In light of today's topic, let's read Paul the Apostle's teaching in Colossians 3:12-14. He casts a vision for how believers should interact in community with each other in a way that glorifies God.
Therefore, as God’s chosen people, holy and dearly loved, clothe yourselves with compassion, kindness, humility, gentleness, and patience. Bear with each other and forgive one another if any of you has a grievance against someone. Forgive as the Lord forgave you. And over all these virtues put on love, which binds them all together in perfect unity. -Colossians 3:12-14 NLT
While Paul never uses the word "safety," notice how each attitude fosters a secure environment in our Bible study groups and churches. I've bolded the words that describe the attitudes and behaviors that not only reflect the way of Jesus but also the sanctifying work of the Holy Spirit.
When I look at this passage, the phrase "bear with each other" stands out to me. We want people to come to Bible study, but do we bear with them?
Groups are made up of imperfect people, including us. We want people to grow in their faith, but we're not in charge of how fast people grow. Some fruit grows fast, and some fruit grows slowly. Most people grow slowly through their spiritual struggles. They make the same mistakes repeatedly. Still, you're called to bear with them—just as God bears with you.

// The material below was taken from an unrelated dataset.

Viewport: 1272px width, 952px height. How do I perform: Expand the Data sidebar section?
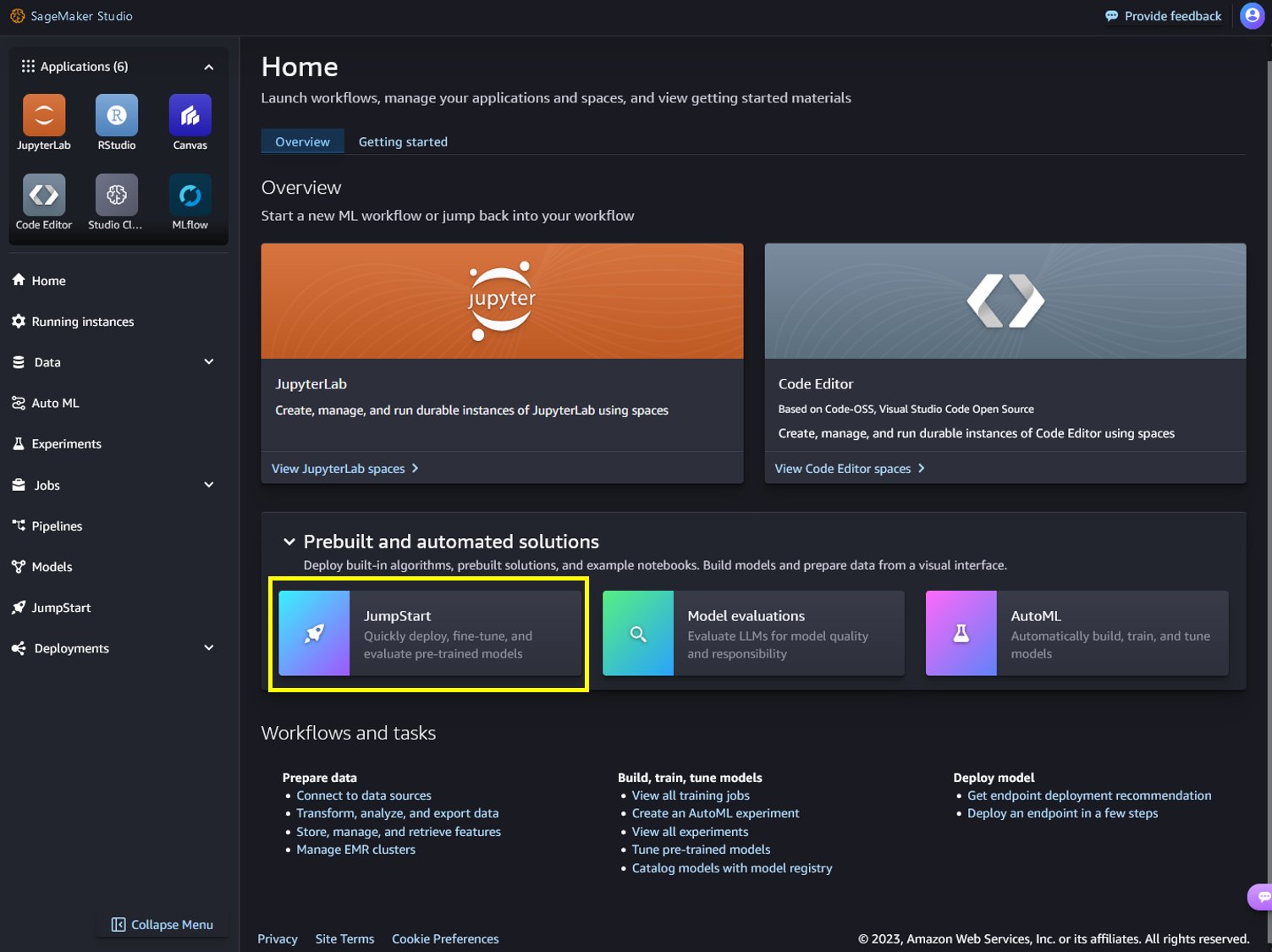point(208,362)
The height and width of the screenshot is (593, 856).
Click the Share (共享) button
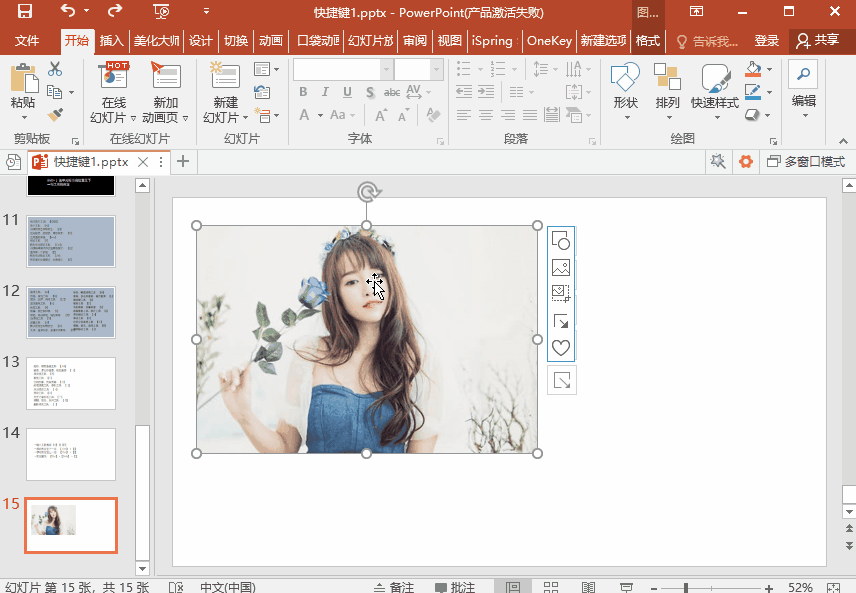point(817,41)
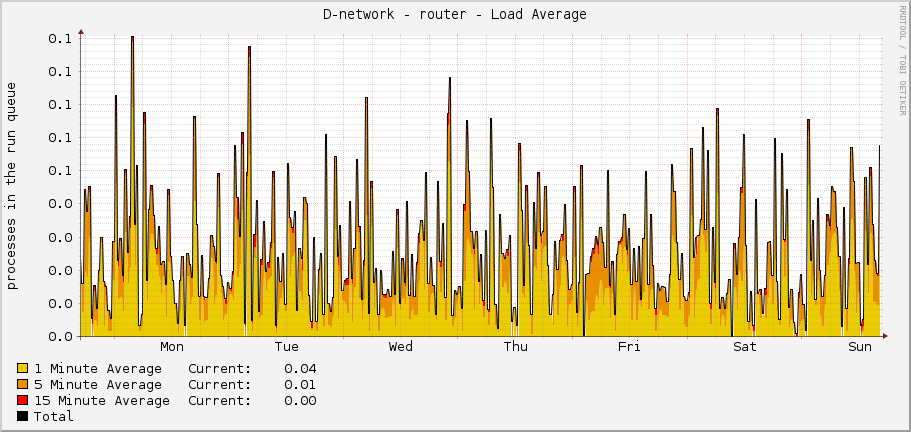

People can feel it when you're frustrated or judging them because they're not getting it or not getting it fast enough. Should we be surprised if they don't want to open up—or if they disappear?
When we bear with people, they are more likely to keep coming back and open up. Galatians 6:1-2 reminds us that our presence helps struggling people connect with God.
Note: Paul isn't telling us to overlook sin or keep silent when we're concerned about someone. However, Paul teaches us how to step into community in a way that doesn't cause someone to shut down, freeze up, fight back, or disappear.
If We Do This Right...
When we embody safety for and to those around us, people will be authentic, open up, confess their sins, and share their struggles. Our Bible studies will grow beyond mere learning into gatherings where God's Spirit leads to transformation. That's what we want!
Introducing "Safe Group Guidelines"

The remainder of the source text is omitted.